(TASK TO COMPLETE)
Starting at the line containing "The width and" and continuing through the end of the listing, rewrite those lines with "broom icon" swapped for "brush icon" and everything else kept the same. Leave the pictures out of your answer.

(THE RECORDS)
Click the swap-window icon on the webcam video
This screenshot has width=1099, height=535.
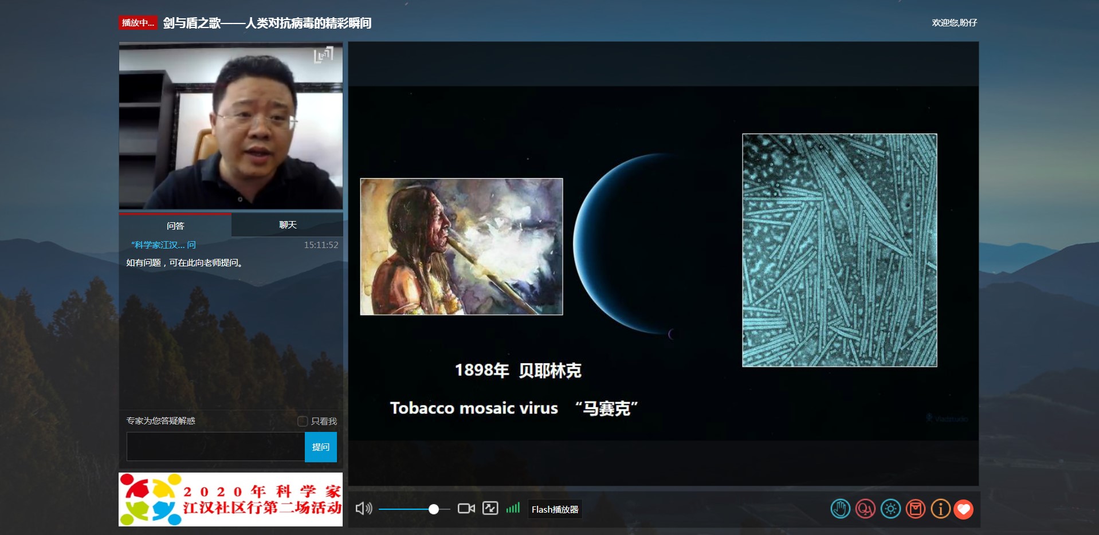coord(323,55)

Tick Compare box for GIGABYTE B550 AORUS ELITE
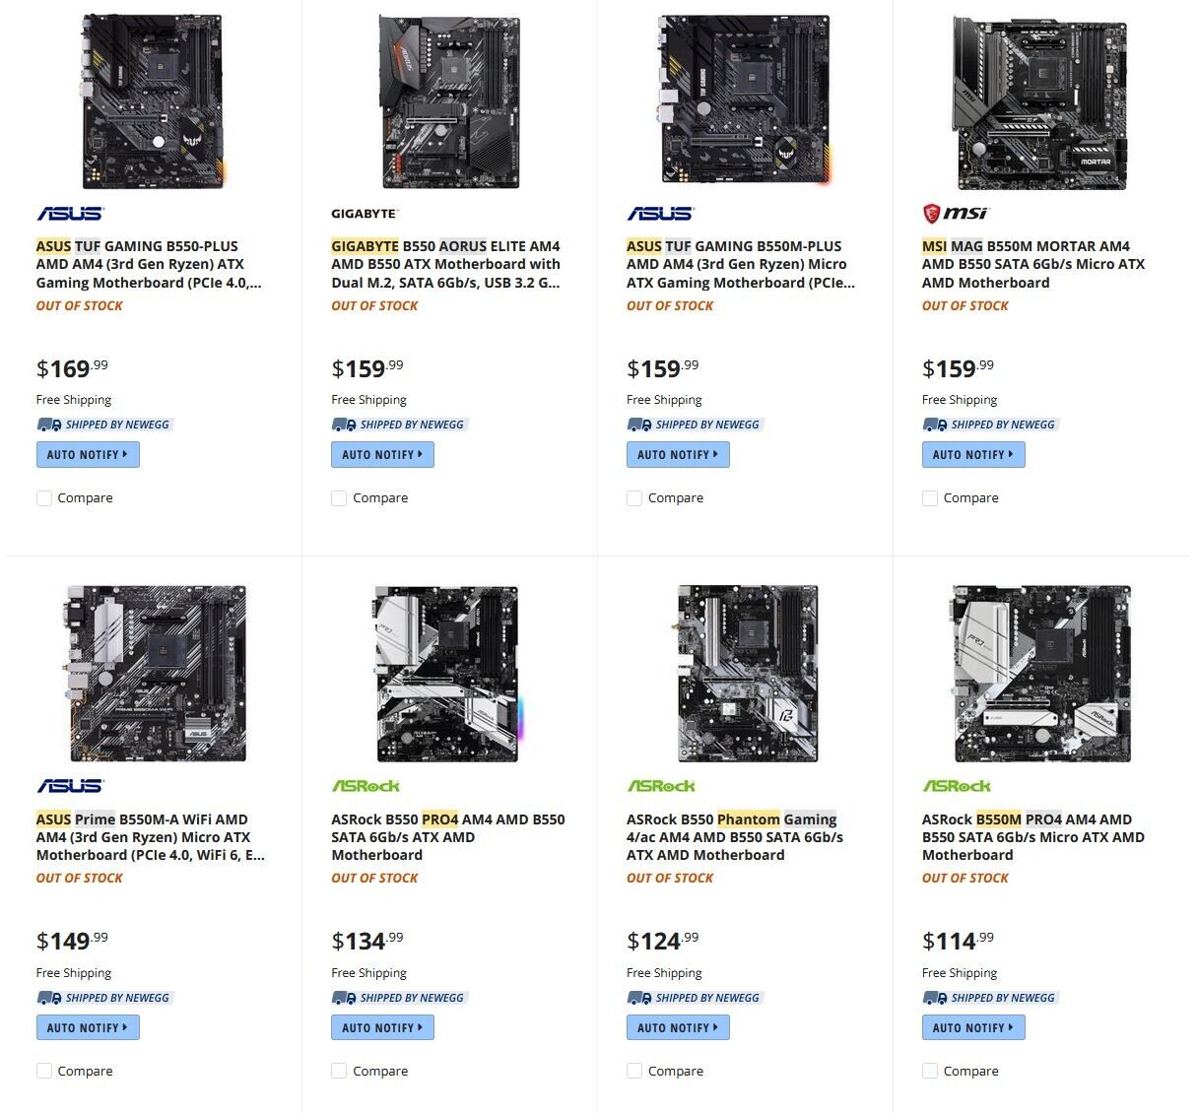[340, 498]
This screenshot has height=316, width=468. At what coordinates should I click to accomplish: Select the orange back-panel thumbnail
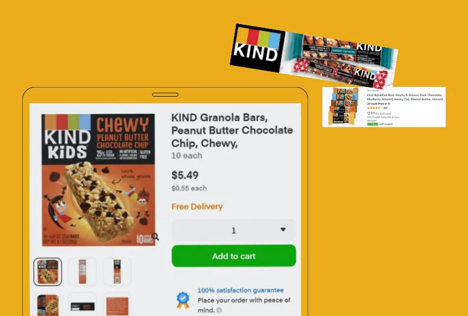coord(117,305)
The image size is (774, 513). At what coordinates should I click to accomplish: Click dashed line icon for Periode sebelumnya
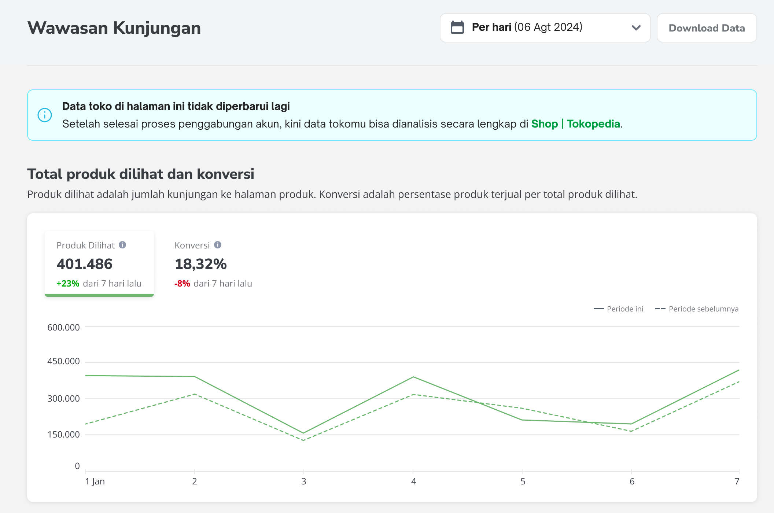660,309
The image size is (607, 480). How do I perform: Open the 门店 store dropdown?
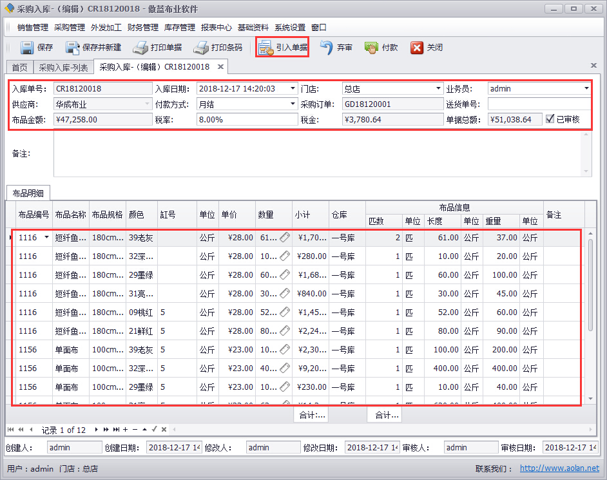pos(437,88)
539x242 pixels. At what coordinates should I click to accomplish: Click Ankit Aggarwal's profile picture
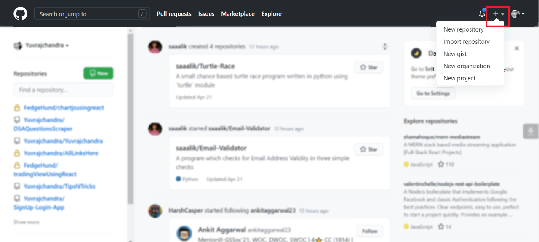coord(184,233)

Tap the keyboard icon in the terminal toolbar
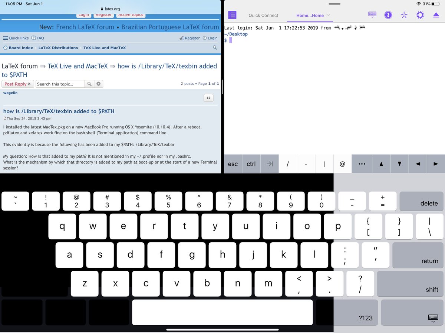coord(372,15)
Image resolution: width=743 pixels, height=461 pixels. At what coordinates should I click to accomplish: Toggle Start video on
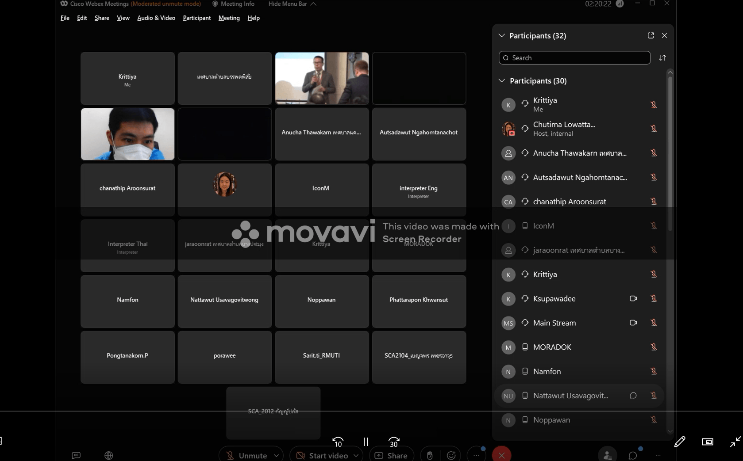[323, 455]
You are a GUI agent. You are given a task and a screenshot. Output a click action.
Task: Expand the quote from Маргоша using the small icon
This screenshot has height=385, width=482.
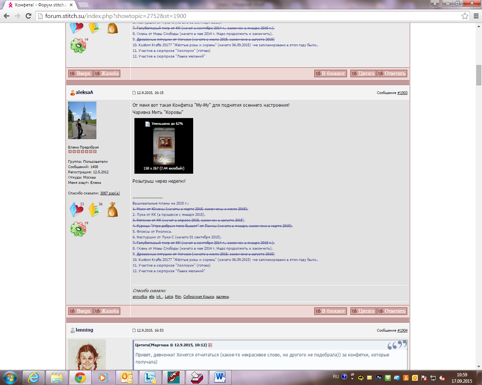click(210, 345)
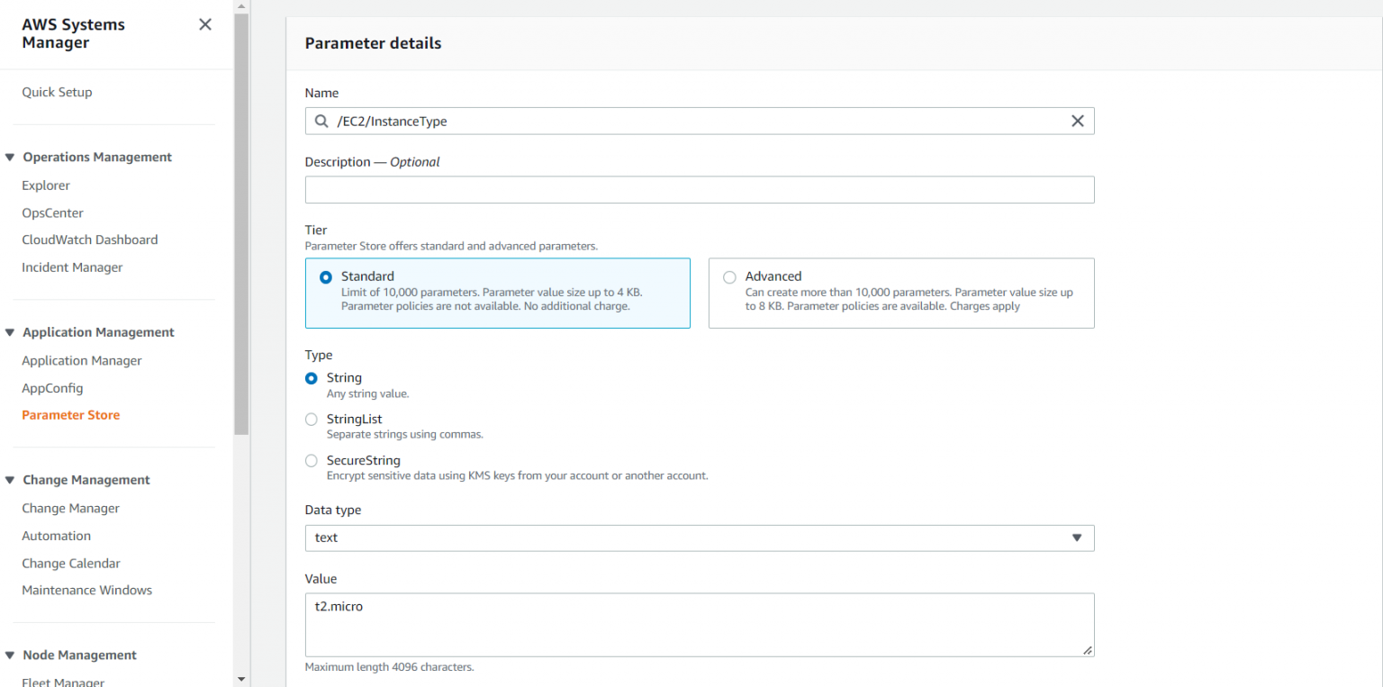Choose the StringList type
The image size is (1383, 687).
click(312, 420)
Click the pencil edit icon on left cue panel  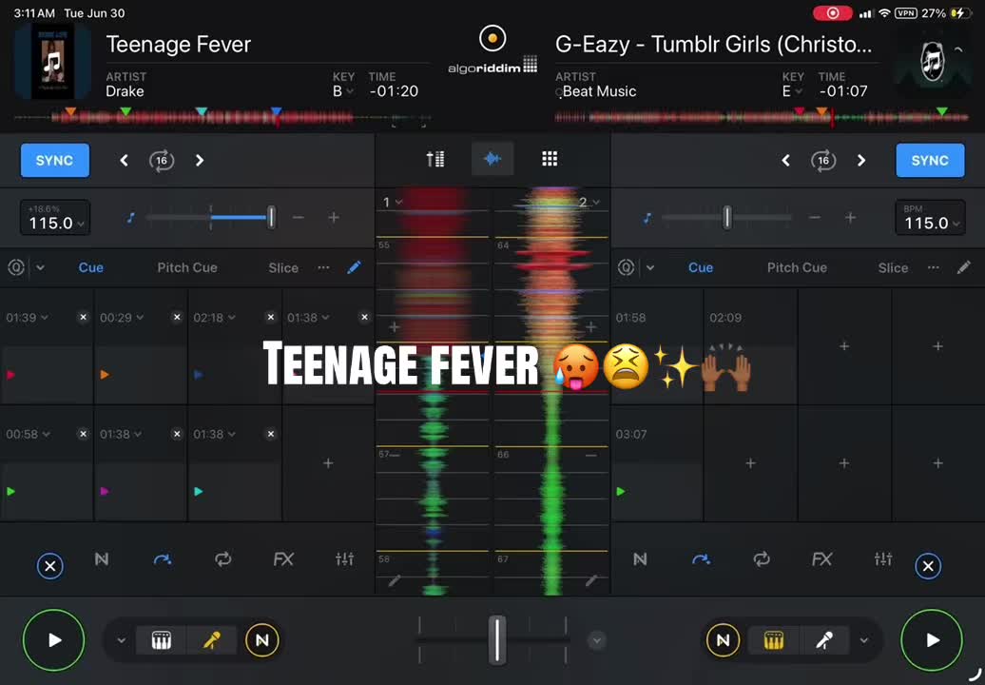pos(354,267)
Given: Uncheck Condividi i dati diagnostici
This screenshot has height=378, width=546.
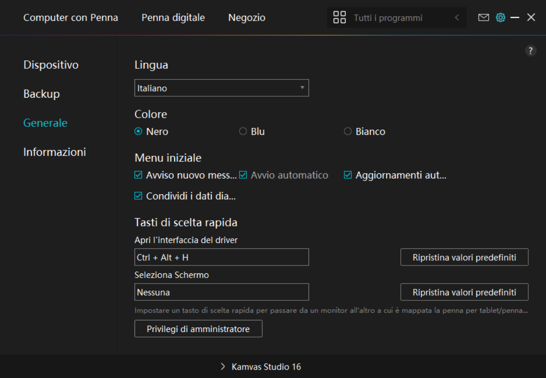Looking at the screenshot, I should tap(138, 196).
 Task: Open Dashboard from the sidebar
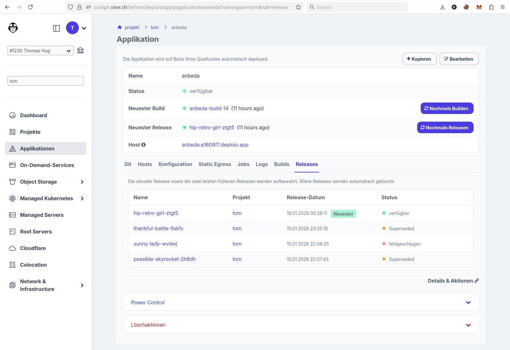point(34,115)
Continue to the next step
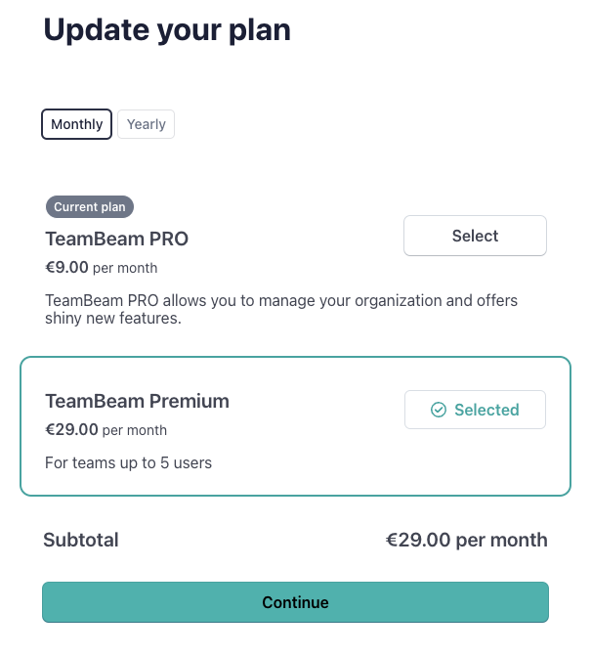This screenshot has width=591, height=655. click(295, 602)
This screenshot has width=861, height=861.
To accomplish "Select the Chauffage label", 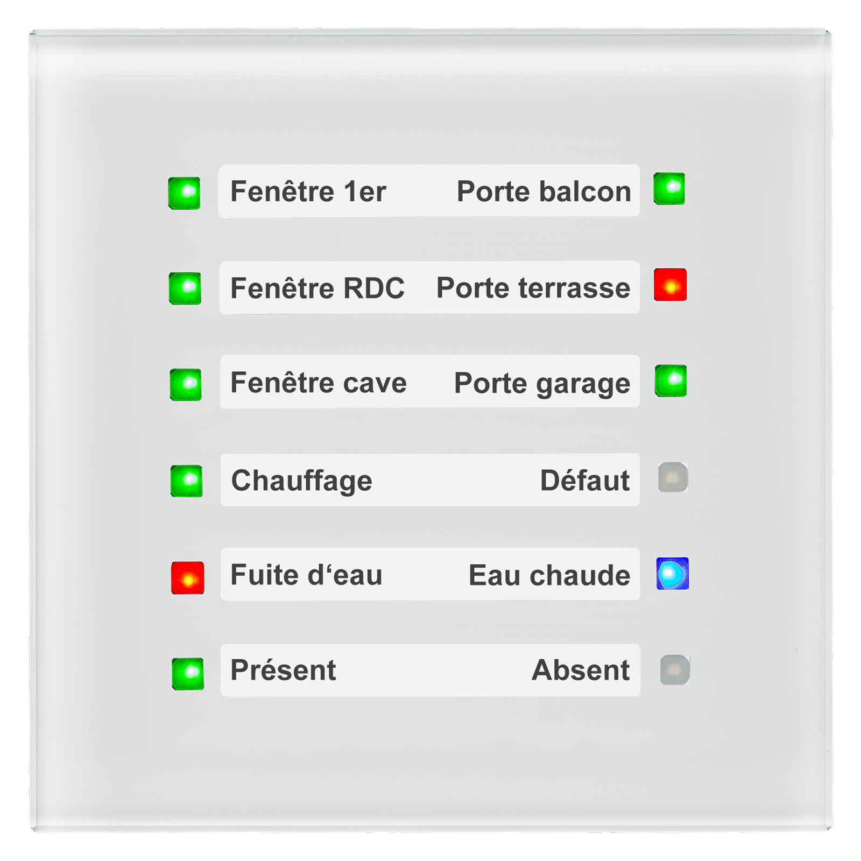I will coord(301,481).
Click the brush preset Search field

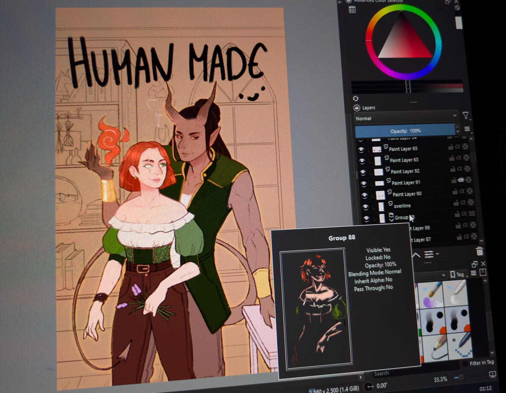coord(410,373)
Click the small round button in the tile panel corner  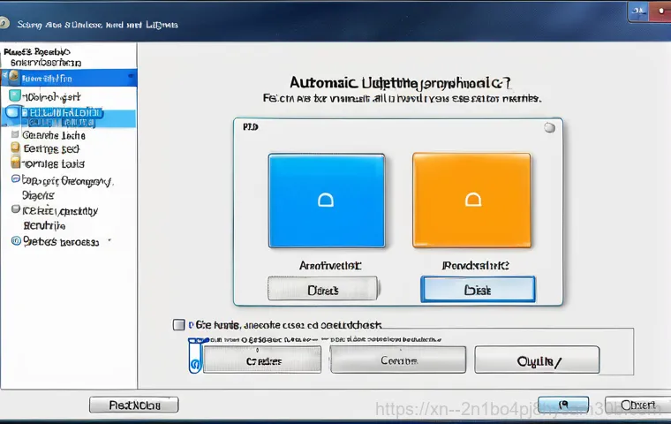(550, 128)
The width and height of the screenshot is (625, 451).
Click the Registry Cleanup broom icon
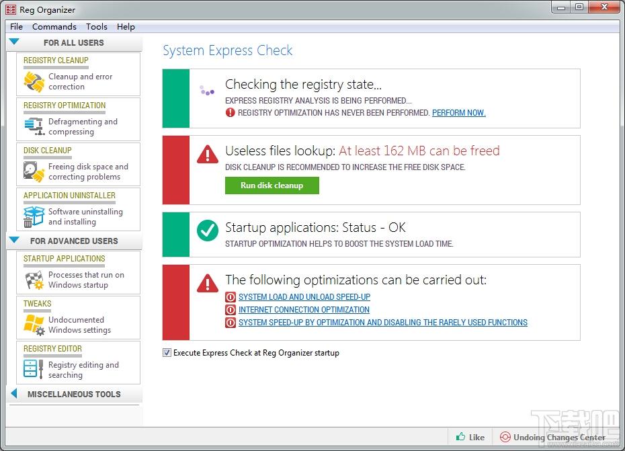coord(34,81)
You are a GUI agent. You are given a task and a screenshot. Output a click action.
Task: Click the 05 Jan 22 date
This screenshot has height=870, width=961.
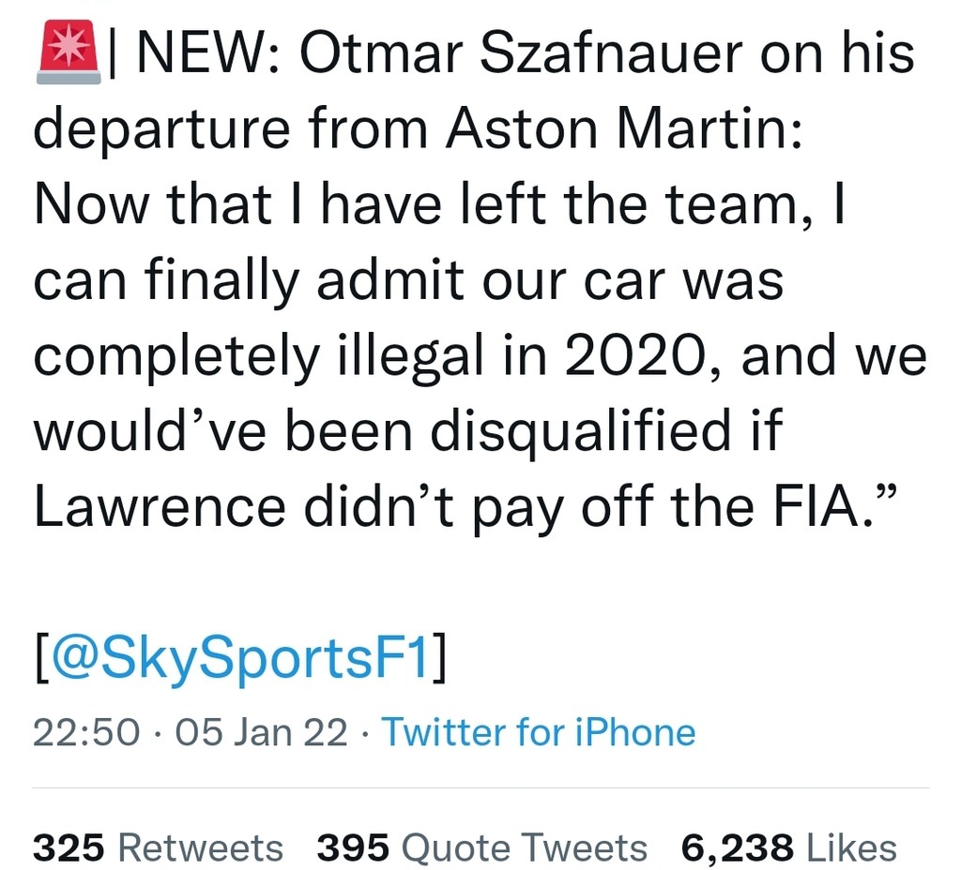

(FULL RESPONSE)
The width and height of the screenshot is (625, 451).
Click the Registry Cleanup brush icon
coord(34,81)
You are a GUI agent. You are given a task and a screenshot. Output a click action.
Task: Click the 05 Jan 22 date
This screenshot has height=870, width=961.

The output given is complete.